These weren’t balloons of England fans throwing bikes into an Amsterdam canal, but lads – “lad” being the usual term hooligans use for themselves – in black and no club colours, with their faces covered, who knew what they were doing.

Millwall’s stadium, The Den, is only a mile across the River Thames from the luxury towers and penthouses of Canary Wharf – but The Den’s environs of rail underpasses, housing estates and a power station make for an intimidating place for away fans.

Most Millwall fans abhor violence, but their “no-one likes us, we don’t care” moniker has long rung true in the predominantly white, working-class area from where they draw their fans. Trouble with Millwall fans is rare, but it’s far from isolated.

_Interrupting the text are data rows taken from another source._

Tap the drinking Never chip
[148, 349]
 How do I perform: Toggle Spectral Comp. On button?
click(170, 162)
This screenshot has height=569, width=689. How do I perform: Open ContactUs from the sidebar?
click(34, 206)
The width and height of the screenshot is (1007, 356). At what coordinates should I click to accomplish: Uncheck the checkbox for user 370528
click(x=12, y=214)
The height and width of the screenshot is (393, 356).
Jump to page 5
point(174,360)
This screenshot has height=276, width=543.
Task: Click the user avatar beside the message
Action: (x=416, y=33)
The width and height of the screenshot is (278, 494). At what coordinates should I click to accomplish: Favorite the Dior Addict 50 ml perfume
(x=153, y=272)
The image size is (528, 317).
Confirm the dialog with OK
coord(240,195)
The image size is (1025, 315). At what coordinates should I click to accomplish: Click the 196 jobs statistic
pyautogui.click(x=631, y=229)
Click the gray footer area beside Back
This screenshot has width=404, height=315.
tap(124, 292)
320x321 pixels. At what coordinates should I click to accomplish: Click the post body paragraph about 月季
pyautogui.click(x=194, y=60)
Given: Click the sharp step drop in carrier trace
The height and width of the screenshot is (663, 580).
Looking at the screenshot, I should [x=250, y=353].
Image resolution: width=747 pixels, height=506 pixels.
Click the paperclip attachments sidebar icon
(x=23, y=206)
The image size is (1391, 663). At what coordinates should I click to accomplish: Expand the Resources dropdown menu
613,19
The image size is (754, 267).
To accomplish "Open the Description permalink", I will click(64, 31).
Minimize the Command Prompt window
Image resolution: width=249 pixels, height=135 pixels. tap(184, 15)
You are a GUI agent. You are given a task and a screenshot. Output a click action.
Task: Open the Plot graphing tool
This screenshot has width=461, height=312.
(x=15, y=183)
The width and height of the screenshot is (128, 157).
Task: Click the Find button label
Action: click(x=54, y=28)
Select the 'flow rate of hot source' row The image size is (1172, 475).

Despite the best efforts of their club to change it and the excellent work of the Millwall For All trust, the name Millwall has long evoked hooligan connotations and there will always be a voyeurism around football hooliganism that extends well beyond the hooligans themselves. There are millions who want to see the scenes that “nobody wants to see”.

Hooliganism sells, with witness videos on mainstream news sites which get watched millions of times. For those with a deeper interest, there’s a slew of “hoolifan” literature – books where British football firms give nostalgic accounts of their actions, which rarely saw them lose a fight. They mostly sold in large numbers – when they weren’t being shoplifted. A book on Manchester’s City’s “Guvnors” was the most shoplifted in Manchester.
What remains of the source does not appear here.